Ik wil op deze plaats mijn waardering uitspreken voor alle initiatieven die de overheidsorganisaties
al initiëren en uitwerken om tot een betere en verantwoorde overheidsincasso te komen
met oog voor de menselijke maat.
I. Rijksincassovisie 2016
In april 2016 is de Rijksincassovisie naar uw Kamer gestuurd (zie bijlage 1).2 Deze visie is erop gericht om overheidsinstanties bij het incasseren van schulden
meer samen te laten werken. Op die manier kan beter rekening worden gehouden met de
omstandigheden en (betaal)mogelijkheden van mensen met schulden. De autonomie van
de verschillende overheidsorganisaties bij het inrichten van invorderingsprocessen
en invorderingsbeleid wordt daarbij zoveel mogelijk gerespecteerd. Die verschillen
zijn soms onvermijdelijk omdat bijvoorbeeld de aard van de vorderingen en van de doelgroepen
wezenlijk anders zijn. De visie moet leiden tot betere dienstverlening en betere bescherming
van het bestaansminimum door de overheid, rekening houdend met het feit dat de burger
maar één afloscapaciteit heeft. Voorkomen moet dus worden dat verschillende incassotrajecten
van (overheids-)schuldeisers naast elkaar lopen zonder rekening te houden met die
ene afloscapaciteit.
De visie is uitgewerkt in vier thema’s:
1. Transparantie; helderheid over de procedure
Iemand met schulden moet weten waar hij of zij aan toe is. Dit vraagt om duidelijke
communicatie over de verschillende stappen in het incassotraject, over het bedrag
dat is verschuldigd en duidelijkheid over de bijkomende kosten. De persoon met schulden
moet een totaalplaatje kunnen krijgen; welke schulden bij welke overheidsorganisatie
open staan en in welke fase van incasso die zich bevinden. Vervolgens moet iemand
met schulden de overheidsorganisatie op een eenvoudige manier kunnen wijzen op zijn
beperkte afloscapaciteit. De betreffende overheidsorganisatie kan hier dan rekening
mee houden en zo voorkomen dat die persoon onder het bestaansminimum terecht komt.

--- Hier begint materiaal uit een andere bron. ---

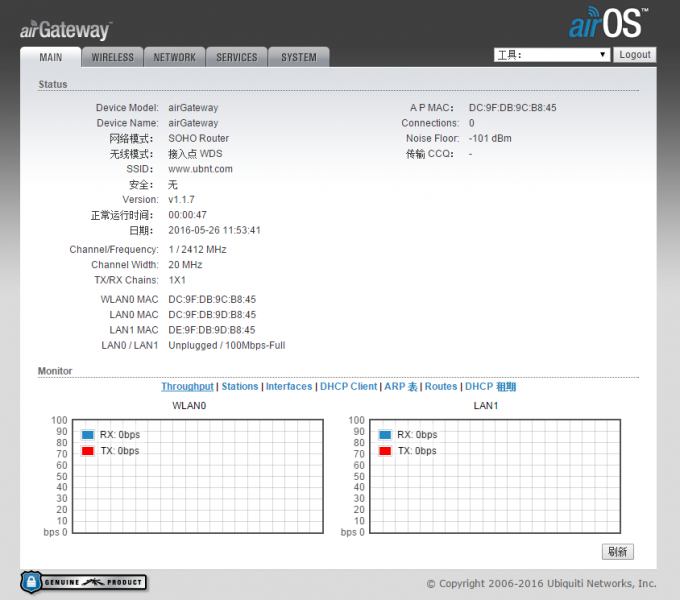The image size is (680, 600).
Task: Click the airOS logo
Action: point(609,23)
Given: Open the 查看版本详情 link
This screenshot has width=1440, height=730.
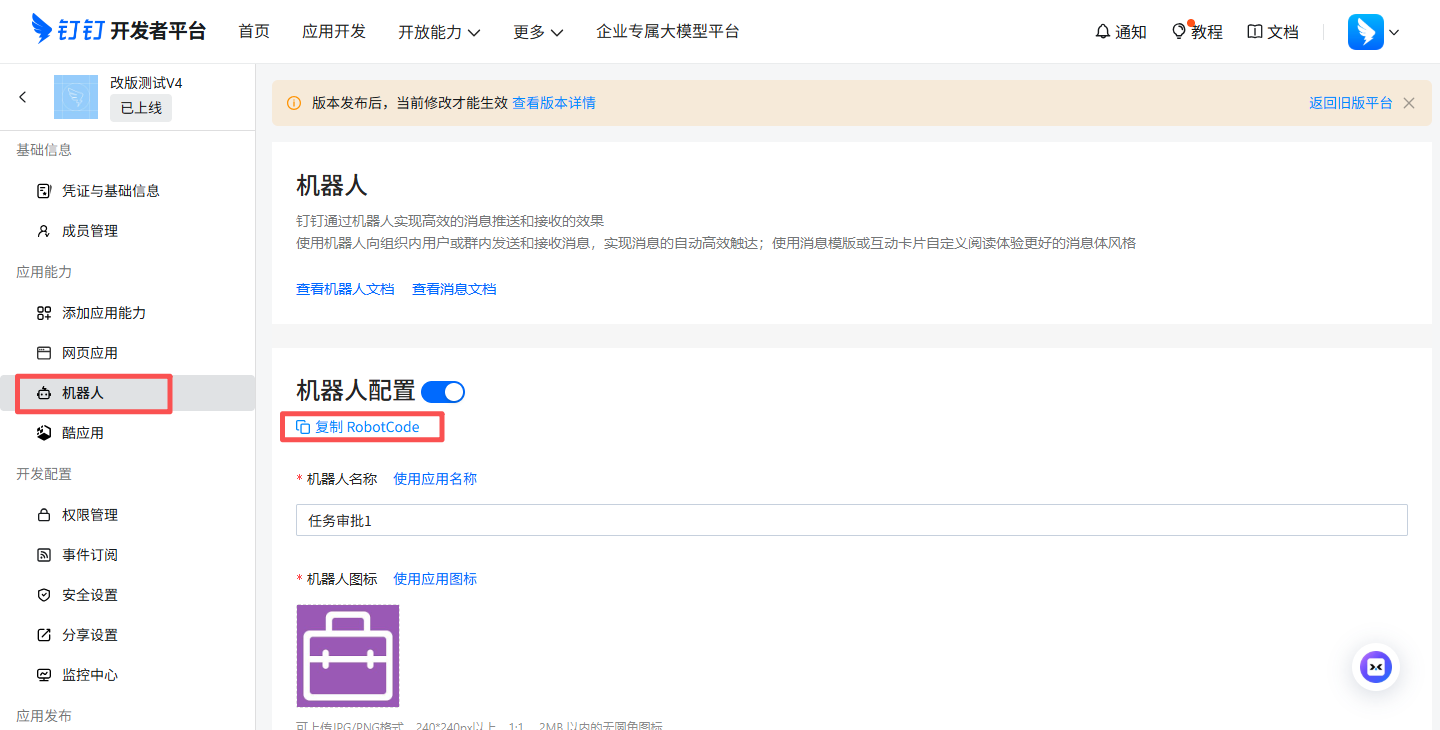Looking at the screenshot, I should [554, 103].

2. Afstemming Rijksoverheid
Iedere persoon beschikt in beginsel slechts over één afloscapaciteit. Het totale beroep
dat op deze afloscapaciteit wordt gedaan, blijft buiten beeld indien incasso op verschillende
inkomensbestanddelen plaatsvindt. Om zicht te houden op die totale afloscapaciteit
is daarom zowel interne (binnen de betreffende overheidsorganisatie) als externe (met
andere overheidsorganisaties en private partijen) afstemming wenselijk. Vervolgens
is ook afstemming met de persoon zelf van belang om te bespreken wat zijn aflosmogelijkheden
zijn.
3. Maatwerk waar nodig
Overheidsorganisaties houden rekening met de persoonlijke situatie van de betrokkene
en bieden waar nodig en gewenst de mogelijkheid van een maatwerkoplossing. Als sprake
is van problematische schulden is samenwerking met de gemeentelijke schuldhulpverlening
essentieel.
4. Voorkomen (onnodige) schuldenoploop
Extra incassokosten, rente en boetes leiden tot ophoging van de schulden. Voor mensen
met een beperkte afloscapaciteit is een schuldenoploop extra belastend. Waar mogelijk
moet dit worden voorkomen. Hierbij helpt het als incassohandelingen in dergelijke
situaties elkaar niet automatisch opvolgen, maar dat daarin bewuste keuzes te worden
gemaakt.
II. Voortgang
Clustering Rijksincasso
In het samenwerkingsverband clustering Rijksincasso werken de grootste schuldeisers
van het Rijk3 op bovenstaande thema’s samen om een bijdrage te leveren aan het ontzorgen en ondersteunen
van mensen met betalingsproblemen, zodat zij zo veel als mogelijk kunnen voldoen aan
hun financiële verplichtingen. Sinds 2016 zijn de volgende resultaten behaald.
Eén deurwaarder
In 2017 is de clustering Rijksincasso gestart met de bundeling van de deurwaarderstrajecten
van CJIB, DUO, CAK, UWV en RVO.4 Hierdoor hebben mensen (en bedrijven) met schulden bij deze organisaties nog maar
met één deurwaarderskantoor te maken. Dit zorgt voor een vermindering van de complexiteit
en deurwaarderskosten voor de betrokkene en bevordert het maatschappelijk verantwoord
incasseren. Inmiddels zijn achttien overheidsinstanties aangesloten op dit gezamenlijke
deurwaarderstraject.5 Het CJIB heeft met 37 deurwaarderskantoren een contract voor de uitvoering van de
clustering van de deurwaarderstrajecten.
De Belastingdienst en Dienst Toeslagen nemen geen deel aan dit gezamenlijke deurwaarderstraject,
onder meer vanwege het grote volume en de complexiteit van hun vorderingen. De Belastingdienst
heeft eigen deurwaarders in dienst, belastingdeurwaarders, die ook worden ingezet
voor de invordering van toeslagschulden. Gezien de specialistische aard van de werkzaamheden
blijft deze situatie ongewijzigd. Ook de SVB neemt geen deel aan de clustering van
deurwaarderstrajecten, onder meer vanwege de toepassing van vereenvoudigd loonbeslag.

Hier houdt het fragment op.